## Work required
From the first line of the records below through the line containing "Task: Click the ACTUAL column header", copy everything exactly and nothing more.

## Working data
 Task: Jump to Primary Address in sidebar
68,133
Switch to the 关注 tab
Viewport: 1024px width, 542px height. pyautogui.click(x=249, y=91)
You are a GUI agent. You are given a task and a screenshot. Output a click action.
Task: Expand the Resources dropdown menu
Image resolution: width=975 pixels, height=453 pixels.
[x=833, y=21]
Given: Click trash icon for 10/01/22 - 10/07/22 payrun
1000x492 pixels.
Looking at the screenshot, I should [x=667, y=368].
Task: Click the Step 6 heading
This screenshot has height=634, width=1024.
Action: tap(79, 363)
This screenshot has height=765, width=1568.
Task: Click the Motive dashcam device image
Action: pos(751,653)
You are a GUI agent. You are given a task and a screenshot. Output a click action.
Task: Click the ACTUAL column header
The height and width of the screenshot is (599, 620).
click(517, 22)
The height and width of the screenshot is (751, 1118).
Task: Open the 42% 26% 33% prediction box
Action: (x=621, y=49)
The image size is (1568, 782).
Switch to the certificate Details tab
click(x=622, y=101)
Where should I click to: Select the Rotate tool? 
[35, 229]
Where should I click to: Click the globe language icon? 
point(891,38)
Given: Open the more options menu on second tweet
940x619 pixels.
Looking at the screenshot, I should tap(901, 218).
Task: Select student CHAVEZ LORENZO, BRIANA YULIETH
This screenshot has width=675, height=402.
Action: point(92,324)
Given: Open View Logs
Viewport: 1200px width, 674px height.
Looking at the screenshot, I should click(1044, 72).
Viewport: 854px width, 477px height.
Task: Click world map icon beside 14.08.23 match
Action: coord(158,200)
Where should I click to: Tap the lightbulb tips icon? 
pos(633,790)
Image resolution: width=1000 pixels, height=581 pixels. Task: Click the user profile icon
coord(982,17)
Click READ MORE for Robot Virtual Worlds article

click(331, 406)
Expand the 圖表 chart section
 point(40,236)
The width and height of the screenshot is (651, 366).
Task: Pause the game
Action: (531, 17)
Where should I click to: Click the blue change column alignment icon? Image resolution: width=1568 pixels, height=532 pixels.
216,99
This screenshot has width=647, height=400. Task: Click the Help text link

## Final answer
 Task: Jump to Primary Address in sidebar
68,133
Switch to the 关注 tab
Viewport: 1024px width, 542px height. pyautogui.click(x=249, y=91)
You are a GUI agent. You are given a task and a screenshot. Output a click action.
Task: Expand the Resources dropdown menu
Image resolution: width=975 pixels, height=453 pixels.
[x=833, y=21]
Given: Click trash icon for 10/01/22 - 10/07/22 payrun
1000x492 pixels.
Looking at the screenshot, I should [x=667, y=368].
Task: Click the Step 6 heading
This screenshot has height=634, width=1024.
Action: tap(79, 363)
This screenshot has height=765, width=1568.
Task: Click the Motive dashcam device image
Action: pos(751,653)
You are a GUI agent. You are given a task and a screenshot. Output a click action.
Task: Click the ACTUAL column header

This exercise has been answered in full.